IBM has unveiled three packages of services and software to help organisations analyse their data for profit and improved efficiency.
The signature solutions, as IBM calls these offerings, go beyond generic analysis software to address three different specific tasks: detecting financial fraud, predicting consumer behavior and estimating financial risk.
“Having software is important but having industry expertise and domain knowledge is also pretty essential,” said Deepak Advani, IBM vice president of predictive analytics. IBM’s intent behind these packages is to combine its analytic software with the lessons it has learned installing such software for clients, he added.
In its work of deploying systems, the IBM services arm sees a lot of the same challenges, or patterns, across different clients, Advani explained. These packages will utilise what IBM has learned deploying such systems. It also draws from the company’s considerable research expertise and IBM software, such as SPSS, Cognos, Clarity and WebSphere.
Potential customers will start with a workshop to help identify which datasets they have that can be better utilised. IBM will then work with each customer to develop an analysis system, using as much of the customer’s existing systems as possible. The cost for each customer will vary depending on implementation.
IBM developed the fraud detection package to help insurance agencies, health care companies and government agencies detect phony claims before they are paid out. Typically such organisations have practices in place to identify cases of fraud, but they identify the misbehavior only after the claims are paid. An IBM system could be built that recognise the subtle hints of fraud, based on analysis of historical data, Advani said.
Another package analyses consumer actions in order to predict buying habits and other behaviors. Such a system could provide what Advani calls “next best actions” or the next behavior a consumer might take, based on prior actions.
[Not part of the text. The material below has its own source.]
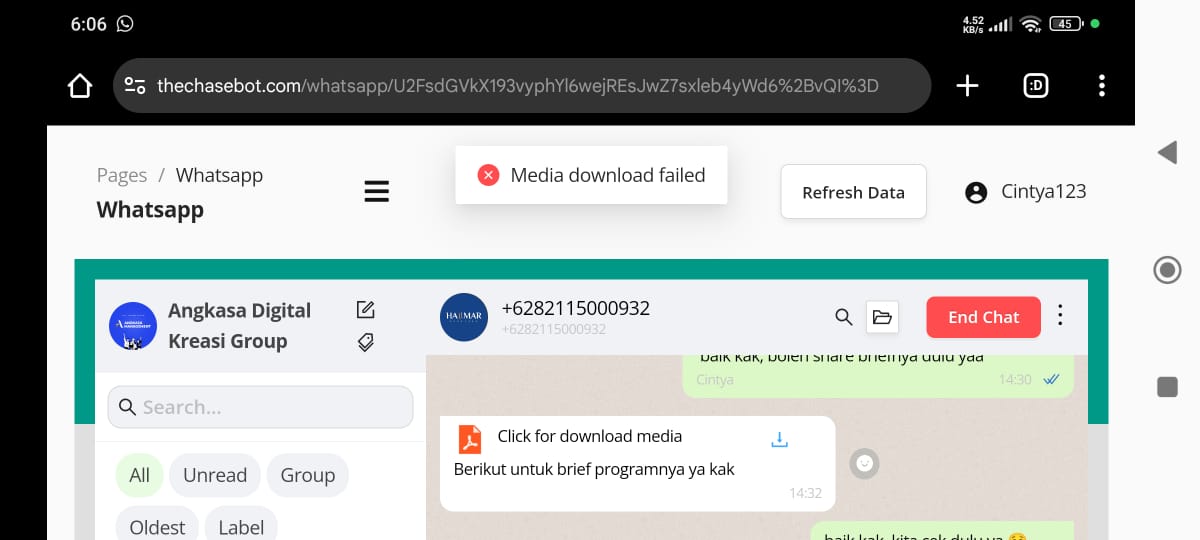1200x540 pixels.
Task: Select the All chats filter
Action: pos(139,475)
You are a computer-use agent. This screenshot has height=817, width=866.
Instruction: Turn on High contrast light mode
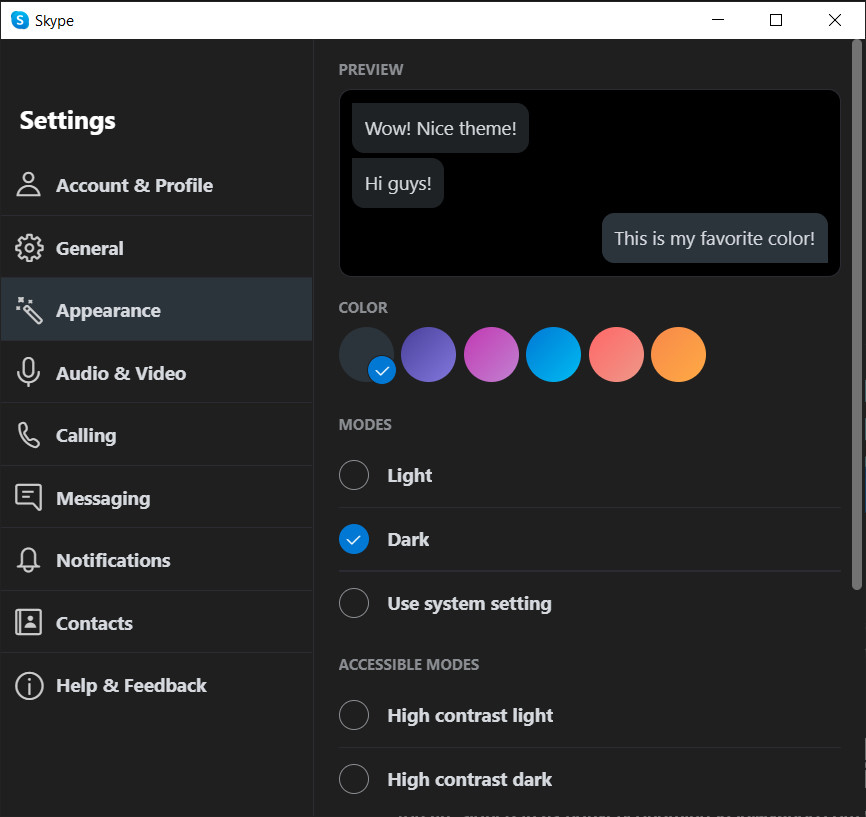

Telecommunication companies, for instance, could use such a system to predict when a customer might drop a service, which would allow the company to make a counter-offer to keep the customer.
The third package addresses financial risk. This system is suited to chief financial officers and other financial executives. Such a system would use past performance and key metrics to predict future performance. A chief financial officer, for instance, could use the system to predict how a 10 percent dip in sales would affect the organisation’s finances as a whole.
Beyond these three packages, IBM is also developing a number of other customised analysis offerings, though Advani did not divulge what they might be. Overall, however, the company’s work is addressing a potentially huge market. IDC estimates enterprises will spend over US$120 billion by 2015 on analysis systems. IBM estimates that it will reap $16 billion in business analytics revenue by 2015.
IBM will reveal more about the three new packages at the IBM Smarter Analytics Leadership Summits Tuesday in New York and London.